Russian scientists have achieved a breakthrough in replacing imported copper plating solutions for the dielectric layers of circuit boards and multilayer boards. The news came from the press service of the Russian Chemical-Technological University named after D. I. Mendeleev, highlighting a significant shift toward domestic sourcing in electronic manufacturing.
In modern chip and board fabrication, one of the essential steps is to apply copper conductors to the non-conductive base in precisely defined areas. The coating is built up through chemical precipitation from a solution, a process that demands extreme precision. The success of this operation hinges on both the recipe of the plating bath and the exact conditions during deposition. Historically, supplying the necessary chemical solutions and the associated production equipment to Russia faced hurdles due to strained international relations. The outcome was a growing dependence on foreign technologies for copper deposition in electronics.
Today, Venera Aleshina and her colleagues report a decisive advance: a fully domestic copper plating solution that matches, and in some aspects exceeds, foreign benchmarks in stability, deposition rate, and the quality of the copper coatings. The newly developed electrolyte supports uniform, continuous coatings both on surfaces and inside through-holes in multilayer sheets. This equivalence with international analogues extends to the brightness and adhesion of the copper, ensuring reliable electrical performance across various PCB geometries and thicknesses.
The Research team benefited from strengthening the Innovative Materials Department, enabling rapid experimentation to tune an organic additive system. This additive network ensures the electrolyte demonstrates the required scattering properties and promotes uniform copper growth within vias and on surface features. Modern analytical instruments, including inverted metallurgical microscopes, played a key role in characterizing coating uniformity and defect rates. The work drew on established models from international practice: the Swedish electroless copper system PEC 670 served as a reference for chemical deposition, while the German Cupracid TP3 informed electroplating parameters. These references helped anchor the domestic solution’s performance in proven industrial benchmarks.
Current plans include pilot-scale trials to validate performance in real manufacturing environments. These tests are intended to demonstrate process stability, coating continuity in dense via structures, and long-term reliability under typical operating conditions.
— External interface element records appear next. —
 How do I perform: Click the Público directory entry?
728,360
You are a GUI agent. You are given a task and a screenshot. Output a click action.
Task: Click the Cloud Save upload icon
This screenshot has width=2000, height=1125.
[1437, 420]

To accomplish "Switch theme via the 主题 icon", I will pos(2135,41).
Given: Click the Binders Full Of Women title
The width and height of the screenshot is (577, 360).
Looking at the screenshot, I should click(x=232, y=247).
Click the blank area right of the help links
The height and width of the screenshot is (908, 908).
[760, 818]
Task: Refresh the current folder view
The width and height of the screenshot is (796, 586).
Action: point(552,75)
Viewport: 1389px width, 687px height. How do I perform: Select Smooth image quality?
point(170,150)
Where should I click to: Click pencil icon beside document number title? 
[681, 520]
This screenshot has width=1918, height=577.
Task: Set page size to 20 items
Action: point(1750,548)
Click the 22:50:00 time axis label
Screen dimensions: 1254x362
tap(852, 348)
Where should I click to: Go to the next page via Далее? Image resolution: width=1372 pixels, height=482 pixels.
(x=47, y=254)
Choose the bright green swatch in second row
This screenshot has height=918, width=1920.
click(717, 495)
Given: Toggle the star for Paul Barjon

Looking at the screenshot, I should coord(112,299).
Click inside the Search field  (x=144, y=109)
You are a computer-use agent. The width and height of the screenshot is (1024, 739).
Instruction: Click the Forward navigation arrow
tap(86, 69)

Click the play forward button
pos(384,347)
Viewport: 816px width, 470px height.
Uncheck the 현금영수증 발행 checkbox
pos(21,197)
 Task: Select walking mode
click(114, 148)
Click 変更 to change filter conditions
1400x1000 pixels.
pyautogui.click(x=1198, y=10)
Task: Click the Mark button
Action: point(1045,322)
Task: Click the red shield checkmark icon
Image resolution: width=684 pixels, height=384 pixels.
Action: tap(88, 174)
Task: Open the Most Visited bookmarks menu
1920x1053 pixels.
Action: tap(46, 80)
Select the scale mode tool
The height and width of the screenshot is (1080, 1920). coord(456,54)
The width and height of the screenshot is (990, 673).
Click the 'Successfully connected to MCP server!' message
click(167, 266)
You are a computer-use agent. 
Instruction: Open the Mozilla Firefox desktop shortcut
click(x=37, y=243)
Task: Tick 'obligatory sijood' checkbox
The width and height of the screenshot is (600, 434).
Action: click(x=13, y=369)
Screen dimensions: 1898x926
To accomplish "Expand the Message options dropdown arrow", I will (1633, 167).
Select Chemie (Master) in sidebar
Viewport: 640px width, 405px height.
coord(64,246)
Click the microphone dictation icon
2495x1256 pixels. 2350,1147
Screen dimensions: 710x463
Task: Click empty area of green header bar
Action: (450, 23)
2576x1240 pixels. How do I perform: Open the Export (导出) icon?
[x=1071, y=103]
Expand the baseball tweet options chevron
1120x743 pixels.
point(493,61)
The shift toward domestically produced chemistry aligns with broader efforts to strengthen supply chain resilience in the electronics sector and to accelerate the localization of critical manufacturing technologies within Russia. By combining rigorous formulation science with practical testing, the researchers aim to provide a robust alternative to imported solutions that meets or exceeds the standards required by modern PCB fabrication lines.
The broader impact of this development extends to materials science and industrial chemistry, illustrating how targeted research and close collaboration between university laboratories and pilot production facilities can generate high-value, domestically sourced technology. The success also underscores the importance of a well-designed electrolyte system, where the interplay between solvent, additives, and metal ions determines coating quality, especially in challenging geometries like dense through-holes. As the project progresses, engineers and researchers will continue refining the formulation, optimizing deposition kinetics, and validating environmental and safety profiles to ensure wide, sustainable deployment across the electronics sector.
In parallel, ongoing studies are exploring how similar approaches to chemical deposition and surface finishing can enhance other critical metals used in electronics, potentially reducing dependence on foreign suppliers for a broader range of materials. Overall, the achievement marks a turning point in Russia’s capability to manufacture essential PCB technologies locally, strengthening national competitiveness while maintaining the high standards demanded by modern device engineering.
there is also a growing recognition that continued investment in materials innovation and process optimization will yield long-term benefits for the electronics ecosystem, from small-scale prototypes to large-volume production. By keeping the focus on quality, reproducibility, and safety, scientists and industry partners alike can build a more resilient supply chain that supports innovation across the domestic technology landscape.